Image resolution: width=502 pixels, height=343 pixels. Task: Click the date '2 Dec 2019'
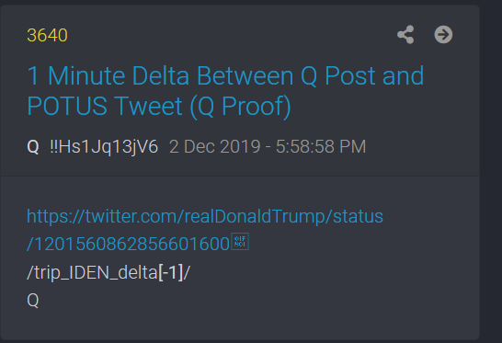tap(215, 147)
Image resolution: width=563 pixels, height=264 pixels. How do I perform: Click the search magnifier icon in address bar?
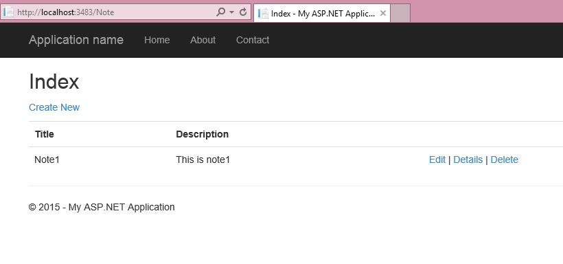[220, 12]

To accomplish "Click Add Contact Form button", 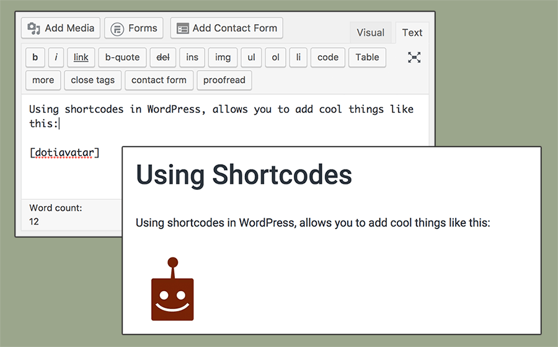I will pos(226,28).
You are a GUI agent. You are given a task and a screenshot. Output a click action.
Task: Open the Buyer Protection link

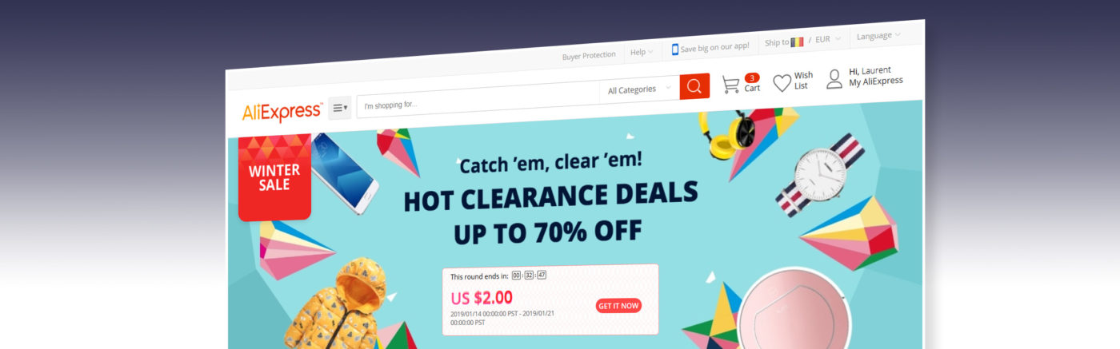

**Directions**
Write out an exact copy of the lines beginning at the line that contains "You are a GUI" and ending at the last line of the listing. Exclude pictures.

**Answer area**
You are a GUI agent. You are given a task and a screenshot. Output a click action.
Task: Open the Buyer Protection link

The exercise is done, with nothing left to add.